Top of Source text
Challenges Developing Deep Learning Algorithms in Cytology

McAlpine E, Pantanowitz L, Michelow P. Acta Cytologica. 2021. 65:301–309. doi: 10.1159/000510991

Article available here.

Background: The incorporation of digital pathology into routine pathology practice is becoming more widespread. Definite advantages exist with respect to the implementation of artificial intelligence (AI) and deep learning in pathology, including cytopathology. However, there are also unique challenges in this regard.

Summary: This review discusses cytology-specific challenges, including the need to implement digital cytology prior to AI; the large file sizes and increased acquisition times for whole slide images in cytology; the routine use of multiple stains, such as Papanicolaou and Romanowsky stains; the lack of high-quality annotated datasets on which to train algorithms; and the considerable computer resources required, in terms of both computer infrastructure and skilled personnel, for computing and storage of data. Global concerns regarding AI that are certainly applicable to cytology include the need for model validation and continued quality assurance, ethical issues such as the use of patient data in developing algorithms, the need to develop regulatory frameworks regarding what type of data can be utilized and ensuring cybersecurity during data collection and storage, and algorithm development.

Key Messages: While AI will likely play a role in cytology practice in the future, applying this technology to cytology poses a unique set of challenges. A broad understanding of digital pathology and algorithm development is desirable to guide the development of algorithms, as well as the need to be cognizant of potential pitfalls to avoid when incorporating the technology in practice.


September 2020

The cytopathologist’s role in developing and evaluating artificial intelligence in cytopathology practice

McAlpine E, Michelow P. Cytopathology. 2020. 31: 385-392. doi: 10.1111/cyt.12799

Article available here.
Bottom of Source text
> [Task set]:
A: Translate this sentence from the passage on AI in cytology into Spanish: "The incorporation of digital pathology into routine pathology practice is becoming more widespread."
B: Please write the next part of the passage on AI in cytology, starting right after its final line.
The records that follow have no connection to the passage on AI in cytology.
Top of Material supplied
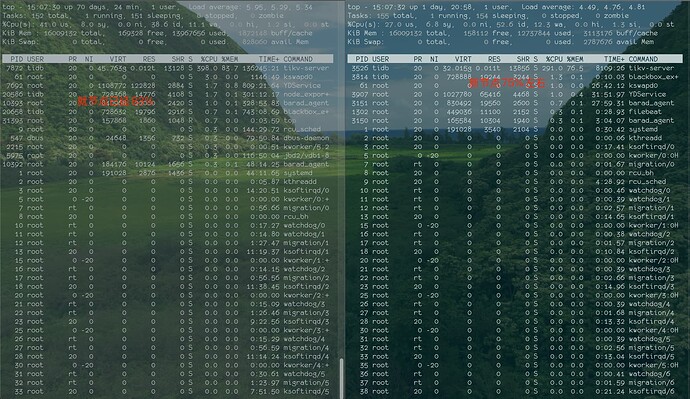Select the TIME+ column header in left pane
The image size is (690, 399).
tap(269, 59)
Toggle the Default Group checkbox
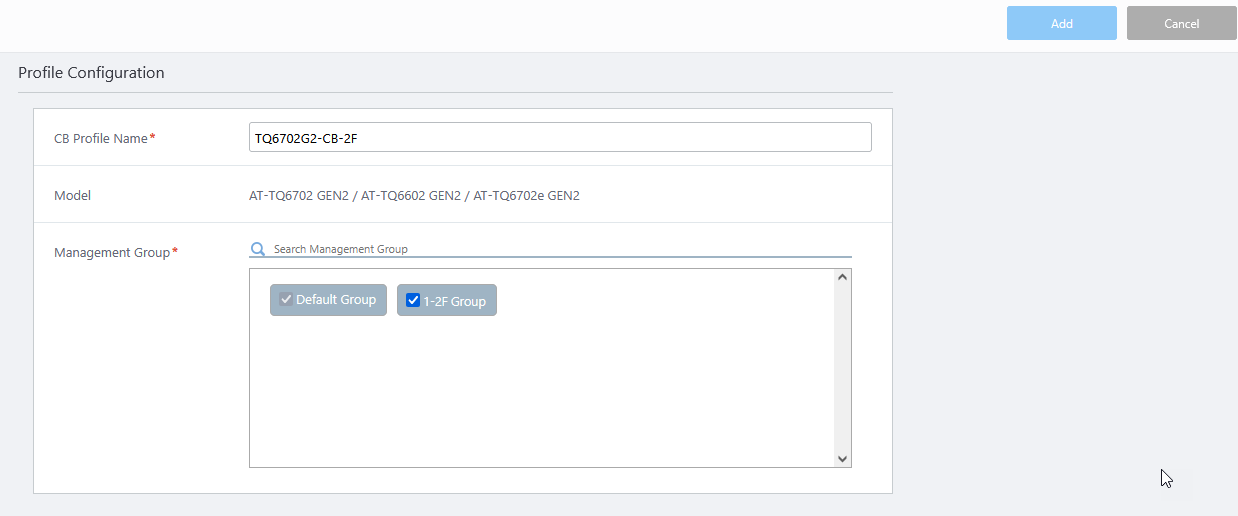The image size is (1238, 516). coord(286,300)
Bottom of Material supplied
> [Answers below]:
A: La incorporación de la patología digital a la práctica habitual de la patología se está extendiendo cada vez más.

B:
Abstract: Artificial intelligence (AI) technologies have the potential to transform cytopathology practice, and it is important for cytopathologists to embrace this and place themselves at the forefront of implementing these technologies in cytopathology. This review illustrates an archetypal AI workflow from project conception to implementation in a diagnostic setting and illustrates the cytopathologist's role and level of involvement at each stage of the process. Cytopathologists need to develop and maintain a basic understanding of AI, drive decisions regarding the development and implementation of AI in cytopathology, participate in the generation of datasets used to train and evaluate AI algorithms, understand how the performance of these algorithms is assessed, participate in the validation of these algorithms (either at a regulatory level or in the laboratory setting), and ensure continuous quality assurance of algorithms deployed in a diagnostic setting. In addition, cytopathologists should ensure that these algorithms are developed, trained, tested and deployed in an ethical manner. Cytopathologists need to become informed consumers of these AI algorithms by understanding their workings and limitations, how their performance is assessed and how to validate and verify their output in clinical practice.


July 2020

Implementing Deep Learning Algorithms in Anatomical Pathology using open-source Deep Learning Libraries

McAlpine E, Michelow P. Advances in Anatomic Pathology. 2020. 27: 260-268. doi: 10.1097/PAP.0000000000000265

Article available here.

Abstract: The application of artificial intelligence technologies to anatomic pathology has the potential to transform the practice of pathology, but, despite this, many pathologists are unfamiliar with how these models are created, trained, and evaluated. In addition, many pathologists may feel that they do not possess the necessary skills to allow them to embark on research into this field. This article aims to act as an introductory tutorial to illustrate how to create, train, and evaluate simple artificial learning models (neural networks) on histopathology data sets in the programming language Python using the popular freely available, open-source libraries Keras, TensorFlow, PyTorch, and Detecto. Furthermore, it aims to introduce pathologists to commonly used terms and concepts used in artificial intelligence.